Marilyn Tavenner, who helped lead the problematic rollout of the HealthCare.gov website in 2013, will step down as administrator of the Centers for Medicare and Medicaid Services at the end of February.
In a resignation letter delivered Friday to her staff at CMS, Tavenner highlighted the department’s accomplishments under her five-year leadership and praised colleagues for their dedication.
“All of you are the most committed, hardworking, inspirational individuals and civil servants that I have ever had the honor of working alongside,” Tavenner wrote. “I feel fortunate to leave here with a great sense of accomplishment, a wealth of knowledge, many new friends and the comfort of knowing that the citizens of this country and I are in great hands with all of you and your incredible drive and commitment to continue transforming our healthcare system.”
Andy Slavitt, principal deputy administrator at CMS, will replace Tavenner as the agency’s acting administrator. Slavitt currently oversees HealthCare.gov, the federal health insurance marketplace that serves 37 states.
Tavenner’s experience as a nurse, health care executive and government official gave her a “practical perspective” to running a very complex government agency, said Rich Umbdenstock, president of the American Hospital Association.
“Her ability to work in a bipartisan manner with legislators and listen carefully to the concerns of hospitals and other stakeholders was key to her effectiveness as a leader, Umbdenstock said in a statement. “Combine them all together with her honesty, integrity and determination and you have a role model for public service.
Along with former Health and Human Services Secretary Kathleen Sebelius, Tavenner became the public face of the Obama Administration’s botched rollout of the HealthCare.gov website.
In numerous appearances before Congress in 2013, Tavenner and Sebelius had assured skeptical lawmakers that the project was on schedule and that the site would be ready for its debut on Oct. 1. 2013.
But in the weeks prior to the website launch, Tavenner decided not to allow users to browse and compare health plans without first registering through a personal account.
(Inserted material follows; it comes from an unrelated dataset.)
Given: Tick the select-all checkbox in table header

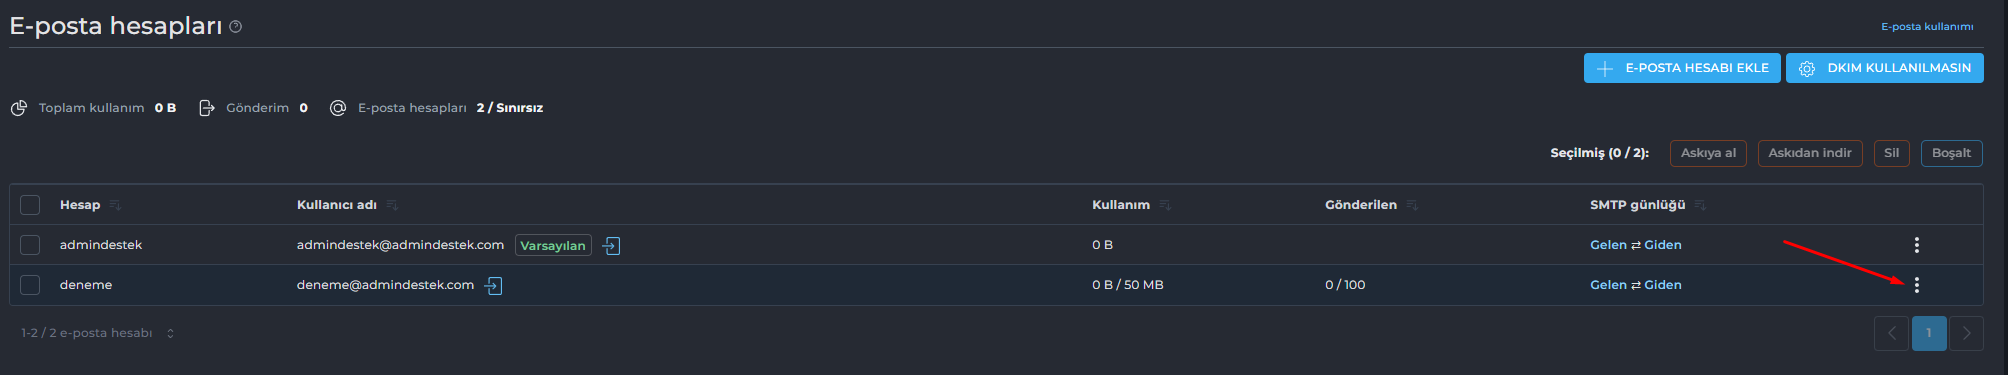Looking at the screenshot, I should [x=30, y=205].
That extra hurdle contributed to the bottleneck of users that helped disable the website shortly after midnight on Oct. 1 as only 2,000 users tried to access the system nationwide.
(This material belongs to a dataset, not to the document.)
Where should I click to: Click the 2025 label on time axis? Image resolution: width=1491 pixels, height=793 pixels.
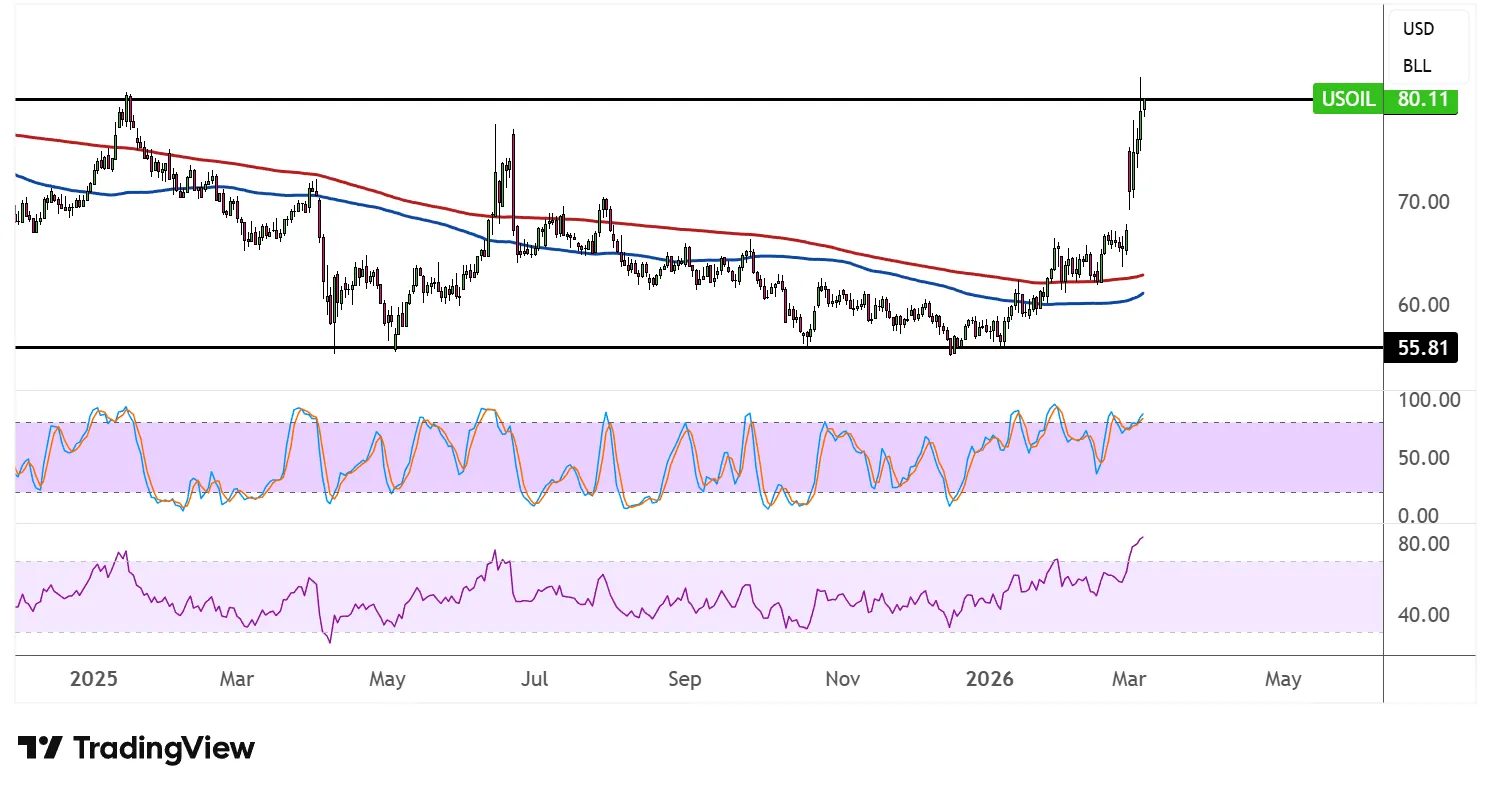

A severe lack of system-wide testing and the administration’s gross underestimates of initial user volume helped triggered a torrent of system problems that kept nearly all users from being able to fully enroll in health plans.
A team of private technology specialists had the website working by the end of November 2013, but the resulting political firestorm continued for months.
In congressional hearings, Tavenner apologized for the website’s poor performance but said the setback “took us by surprise.”
On Friday, Health and Human Services Secretary Sylvia Mathews Burwell praised Tavenner’s resilience in helping to get the website up and running.
More than 8 million people ultimately signed up for coverage during the innaugural open enrollment period, surpassing the 7 million enrollees projected by the Congressional Budget Office.
“It’s a measure of her tenacity and dedication that after the tough initial rollout of HealthCare.gov, she helped right the ship, bringing aboard a systems integrator and overseeing an overhaul of the website,” Burwell said of Tavenner in a letter to HHS staff.
Former House Oversight committee chairman, Daryl Issa, R-CA, recently accused Tavenner of padding HealthCare.gov enrollment numbers by including 400,000 people who had enrolled in dental plans. Officials at CMS would later revise the enrollment numbers from 7.3 million to 6.9 million.
“Tavenner had to go,” Issa said in a statement on Friday. “She presided over HHS as it deceptively padded the Obamacare enrollment numbers. It was a deplorable example of an agency trying to scam the American people. They weren’t successful this time because of Congressional oversight. We deserve better.”
Senator Charles Grassley, R-IA, was more diplomatic, saying he had a “positive working relationship” Tavenner.
“I respect her abilities and her willingness to engage in open and often productive conversation. CMS administrator is a tough job under regular circumstances, and hers was especially hard in implementing a misguided new health care law. I wish her well.”